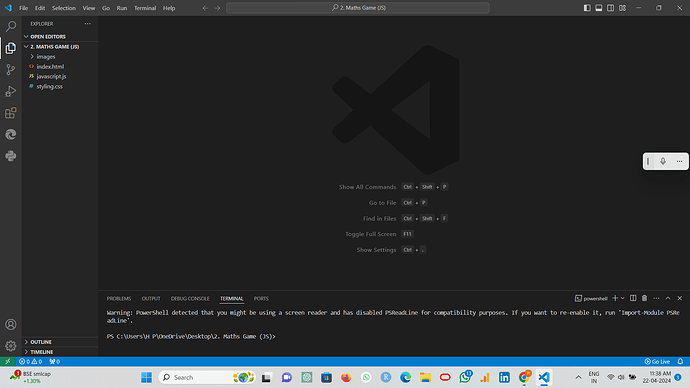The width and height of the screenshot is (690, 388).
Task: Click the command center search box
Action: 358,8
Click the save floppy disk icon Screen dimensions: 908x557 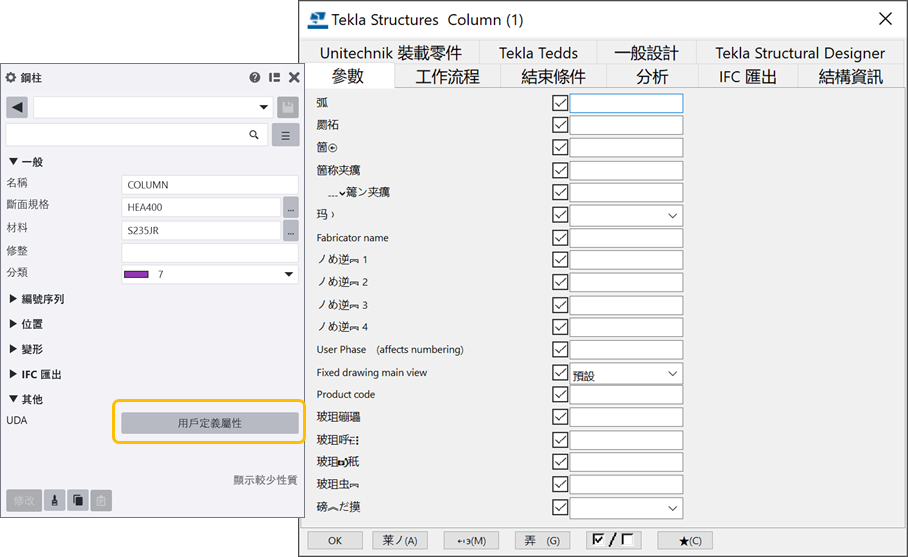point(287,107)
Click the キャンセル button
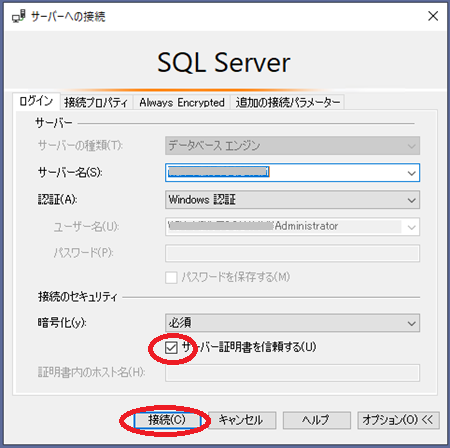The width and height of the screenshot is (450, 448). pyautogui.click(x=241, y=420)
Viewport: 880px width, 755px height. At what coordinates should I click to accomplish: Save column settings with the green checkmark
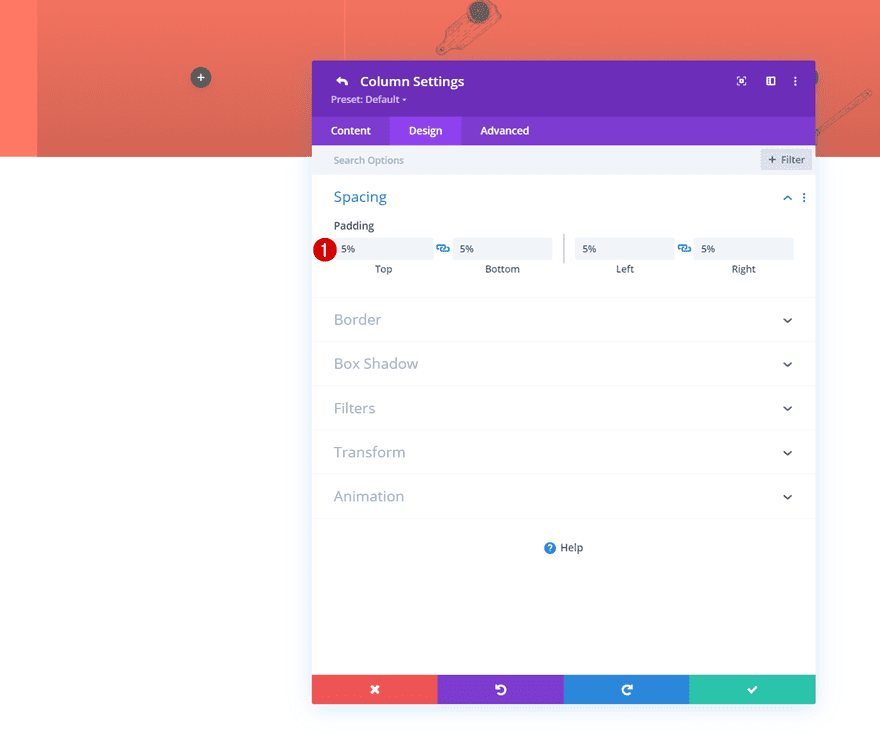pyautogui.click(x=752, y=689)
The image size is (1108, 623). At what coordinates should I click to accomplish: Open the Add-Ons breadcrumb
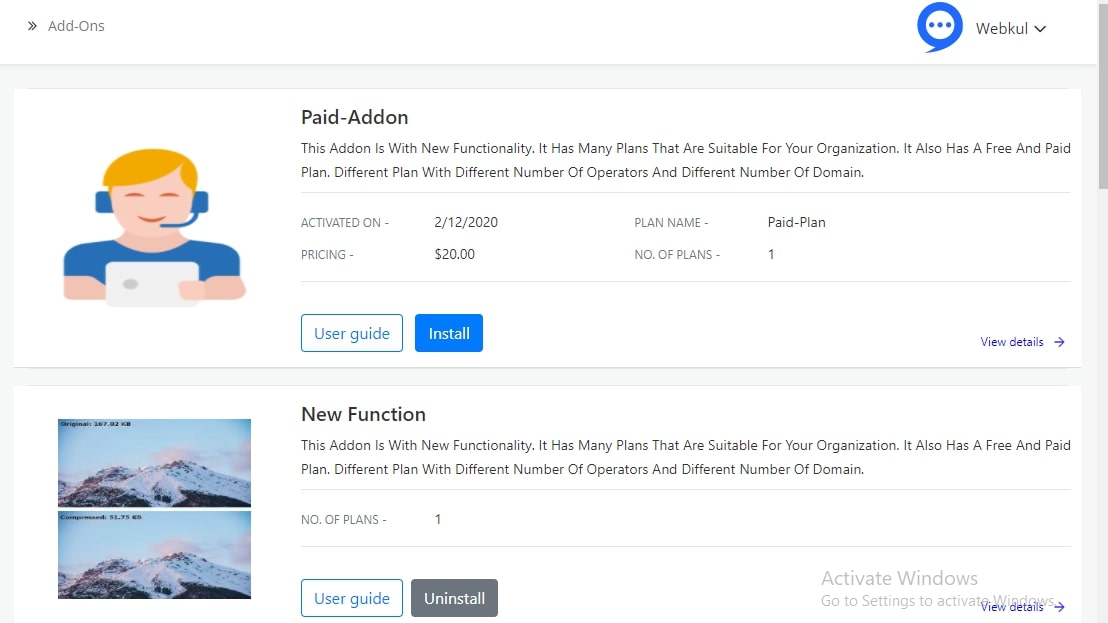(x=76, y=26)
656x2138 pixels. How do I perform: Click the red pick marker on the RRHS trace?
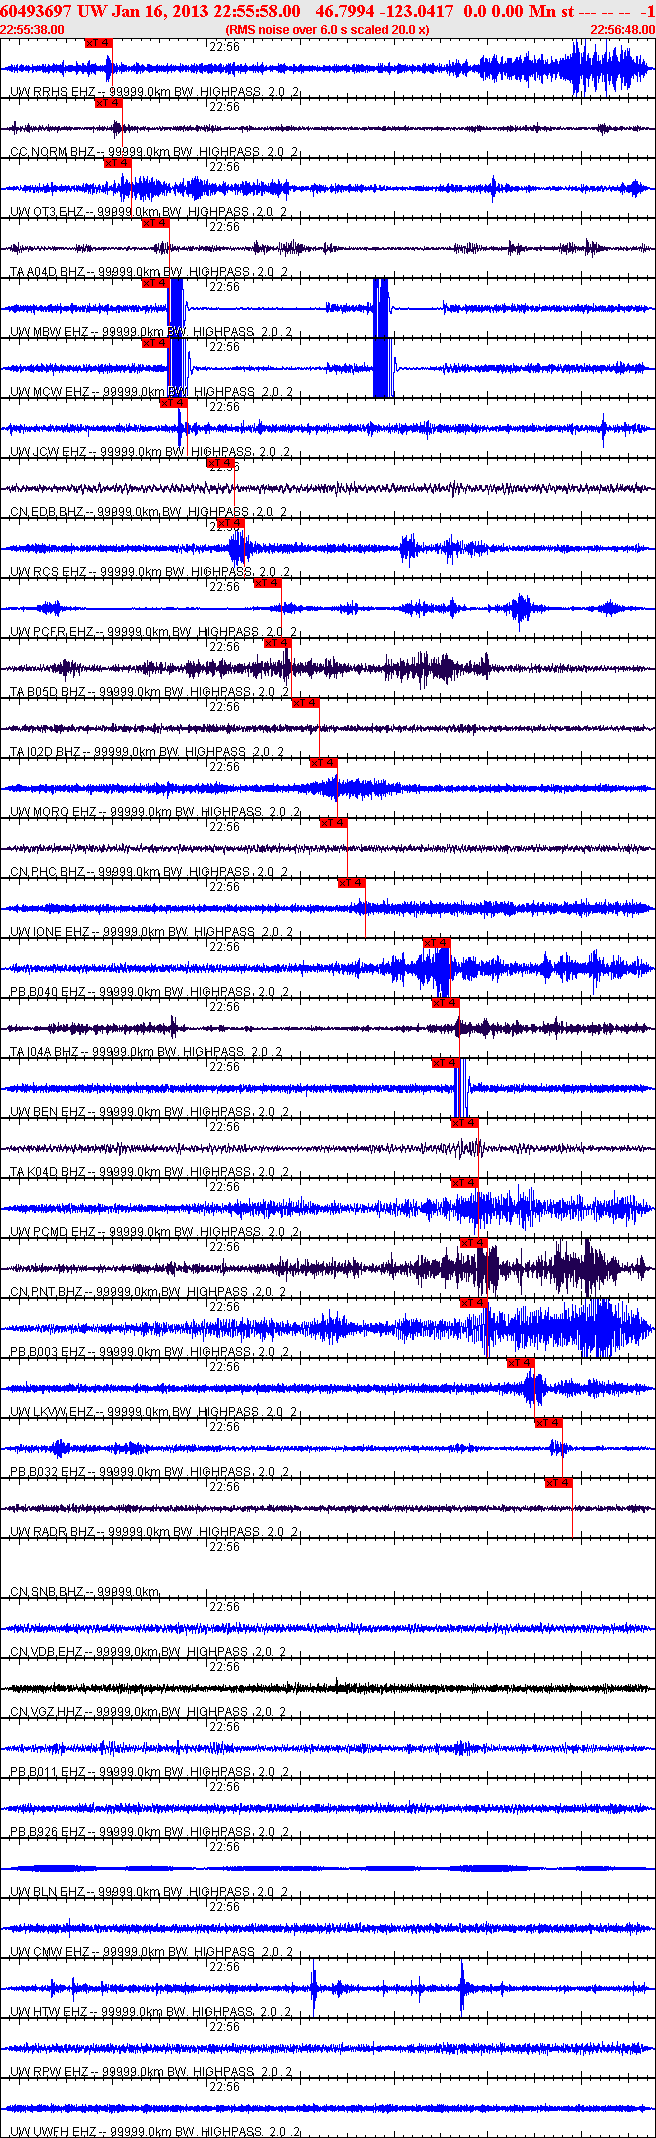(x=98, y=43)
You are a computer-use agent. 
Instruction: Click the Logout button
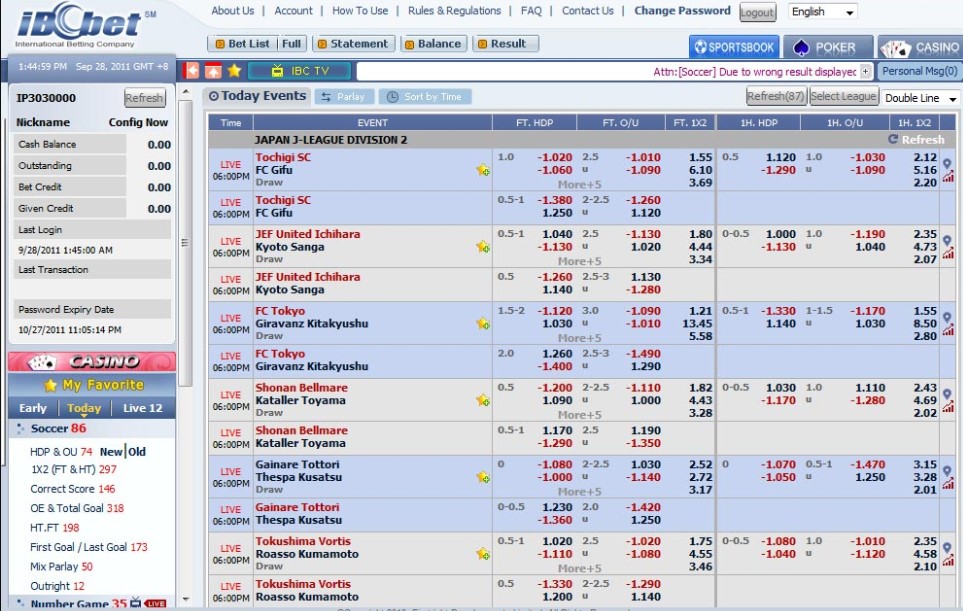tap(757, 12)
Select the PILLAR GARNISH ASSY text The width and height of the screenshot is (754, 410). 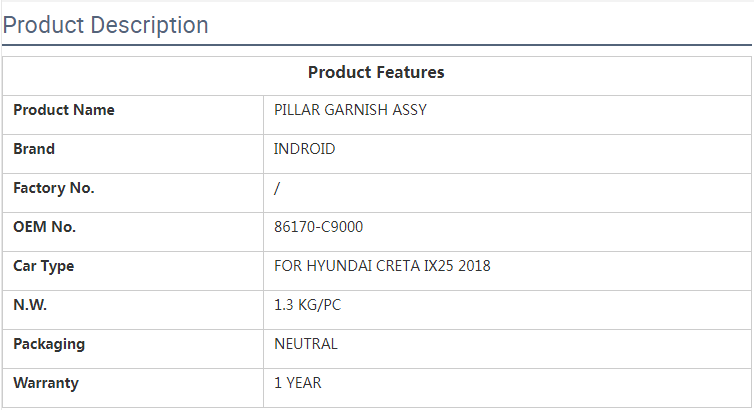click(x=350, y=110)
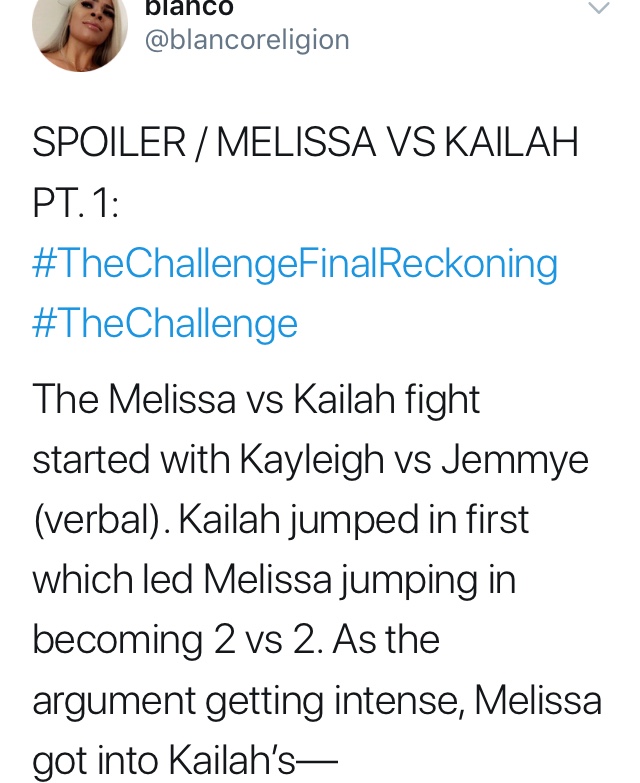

§ **WORK INSTRUCTION**
Copy exactly the part of the material above that opens with the line containing "The image size" and closes with the line containing "You are a computer-use agent.", ends included. Drop the images.

§ **THE COMPLETED TASK**
The image size is (1108, 623). At what coordinates should I click to accomplish: Open the Add-Ons breadcrumb
(x=76, y=26)
656x2138 pixels. How do I perform: Click the red pick marker on the RRHS trace?
(x=98, y=43)
You are a computer-use agent. 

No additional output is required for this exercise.